**Assigned task:** Below are several entries. Transcribe exactly those lines that fall from the one with "Image resolution: width=1366, height=1638." through the one with "MARKTPLATZ (752, 82)", end lines included.

*** Opening Data for this task ***

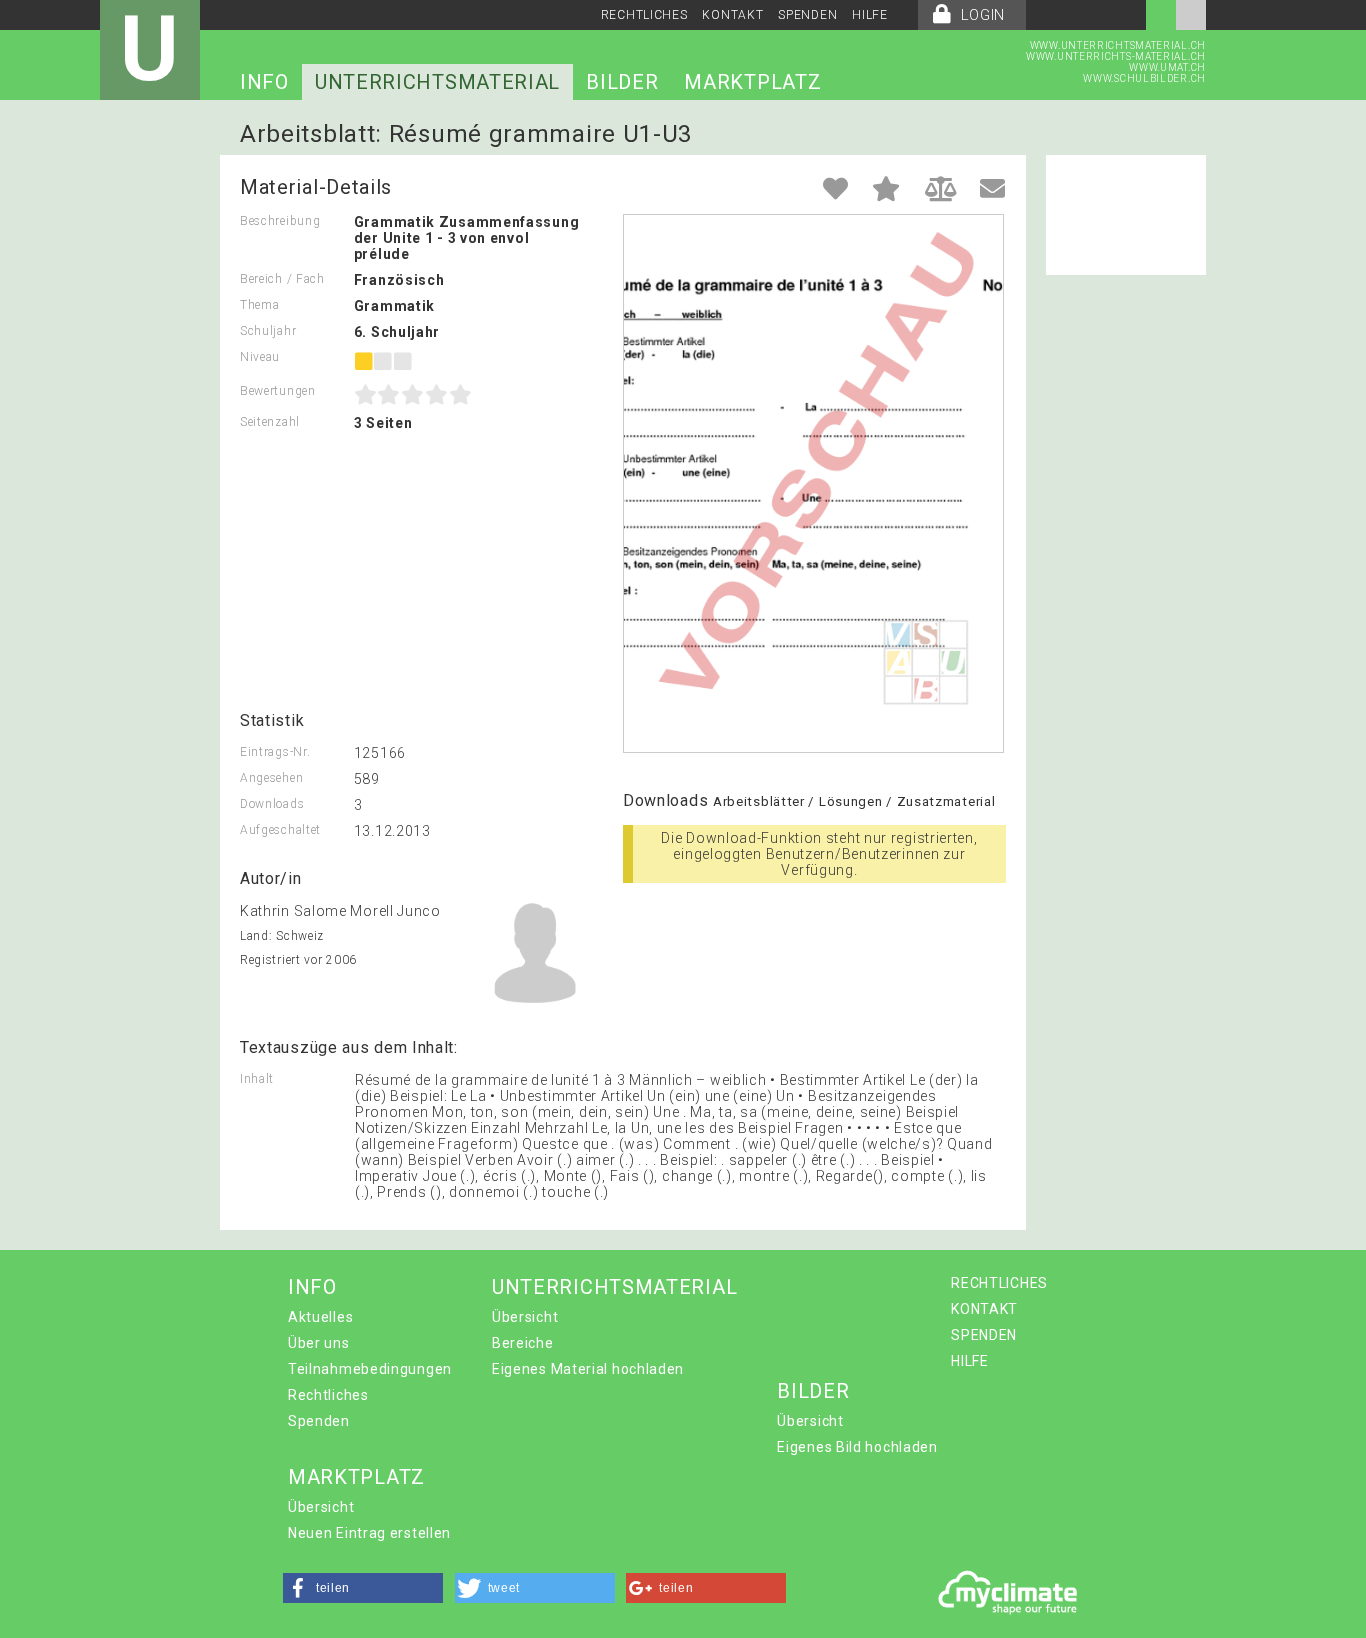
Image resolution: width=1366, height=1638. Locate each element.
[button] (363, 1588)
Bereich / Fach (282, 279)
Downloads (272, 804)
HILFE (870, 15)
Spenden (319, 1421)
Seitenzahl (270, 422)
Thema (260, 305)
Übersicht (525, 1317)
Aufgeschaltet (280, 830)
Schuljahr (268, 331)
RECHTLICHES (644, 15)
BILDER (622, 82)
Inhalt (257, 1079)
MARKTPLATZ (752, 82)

*** Closing Data for this task ***
*** Opening Data for this task ***

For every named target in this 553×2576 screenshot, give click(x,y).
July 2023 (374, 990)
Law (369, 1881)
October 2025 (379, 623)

*** Closing Data for this task ***
*** Opening Data for this task ***

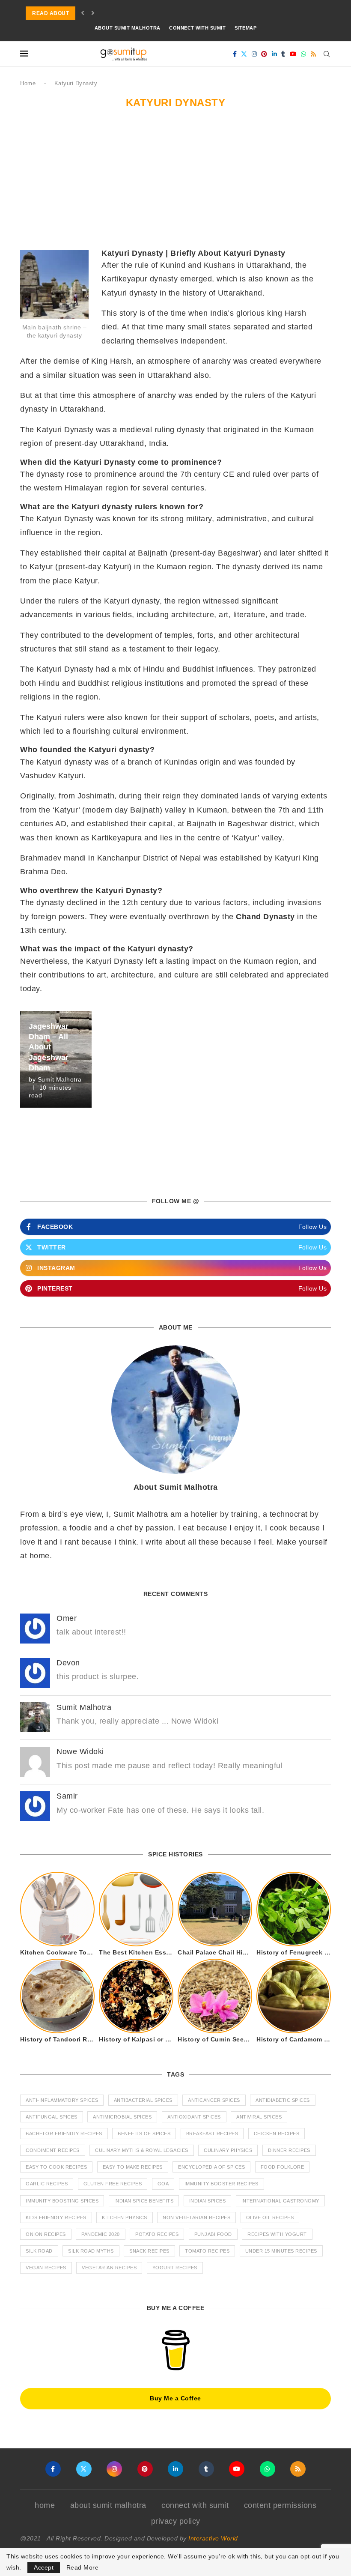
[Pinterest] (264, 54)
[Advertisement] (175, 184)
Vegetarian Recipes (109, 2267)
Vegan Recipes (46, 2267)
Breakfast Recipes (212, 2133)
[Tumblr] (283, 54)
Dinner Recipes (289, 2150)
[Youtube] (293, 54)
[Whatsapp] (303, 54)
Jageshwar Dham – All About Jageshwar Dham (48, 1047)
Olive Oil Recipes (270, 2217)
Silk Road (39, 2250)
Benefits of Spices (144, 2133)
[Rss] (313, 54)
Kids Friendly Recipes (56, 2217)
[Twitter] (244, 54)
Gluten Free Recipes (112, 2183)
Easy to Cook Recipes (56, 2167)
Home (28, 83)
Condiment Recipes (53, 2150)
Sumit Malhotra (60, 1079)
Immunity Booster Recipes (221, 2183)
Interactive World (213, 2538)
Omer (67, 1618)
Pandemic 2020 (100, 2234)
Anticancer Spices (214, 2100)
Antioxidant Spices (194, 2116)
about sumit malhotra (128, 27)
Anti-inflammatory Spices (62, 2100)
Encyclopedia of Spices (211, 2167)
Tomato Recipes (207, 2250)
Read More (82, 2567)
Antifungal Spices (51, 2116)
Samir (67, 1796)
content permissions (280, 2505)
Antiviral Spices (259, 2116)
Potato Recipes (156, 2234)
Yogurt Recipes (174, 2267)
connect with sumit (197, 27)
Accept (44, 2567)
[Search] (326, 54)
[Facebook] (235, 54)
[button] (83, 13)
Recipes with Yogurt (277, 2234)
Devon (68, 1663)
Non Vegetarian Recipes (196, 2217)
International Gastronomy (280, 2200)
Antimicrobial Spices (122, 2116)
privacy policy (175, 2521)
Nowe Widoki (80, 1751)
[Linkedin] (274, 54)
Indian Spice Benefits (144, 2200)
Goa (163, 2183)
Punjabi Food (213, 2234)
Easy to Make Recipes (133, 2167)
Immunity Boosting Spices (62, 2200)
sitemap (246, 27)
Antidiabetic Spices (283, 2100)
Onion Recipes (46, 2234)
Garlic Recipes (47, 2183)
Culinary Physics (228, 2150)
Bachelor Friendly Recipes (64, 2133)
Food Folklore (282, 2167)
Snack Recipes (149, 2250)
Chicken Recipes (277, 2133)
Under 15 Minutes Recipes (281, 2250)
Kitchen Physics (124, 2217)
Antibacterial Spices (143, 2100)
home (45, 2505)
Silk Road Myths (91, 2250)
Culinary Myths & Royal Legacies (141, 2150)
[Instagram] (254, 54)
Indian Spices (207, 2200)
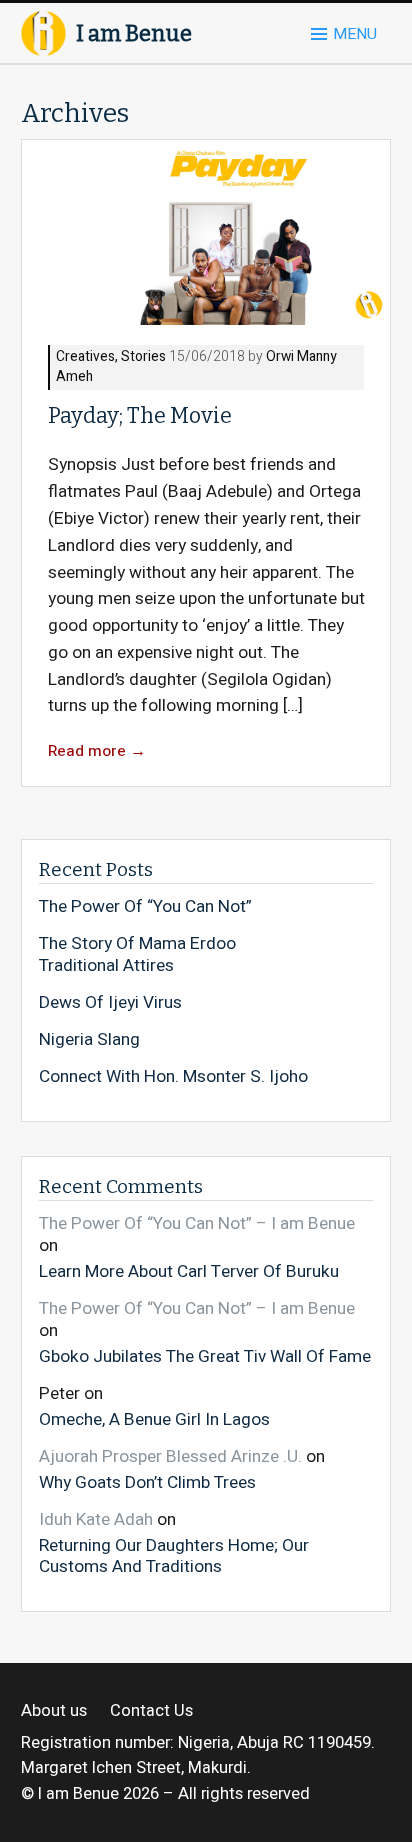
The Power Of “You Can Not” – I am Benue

*** Closing Data for this task ***

**Solution:**
Image resolution: width=1366, height=1638. Locate each element.
[button] (363, 1588)
Bereich / Fach (282, 279)
Downloads (272, 804)
HILFE (870, 15)
Spenden (319, 1421)
Seitenzahl (270, 422)
Thema (260, 305)
Übersicht (525, 1317)
Aufgeschaltet (280, 830)
Schuljahr (268, 331)
RECHTLICHES (644, 15)
BILDER (622, 82)
Inhalt (257, 1079)
MARKTPLATZ (752, 82)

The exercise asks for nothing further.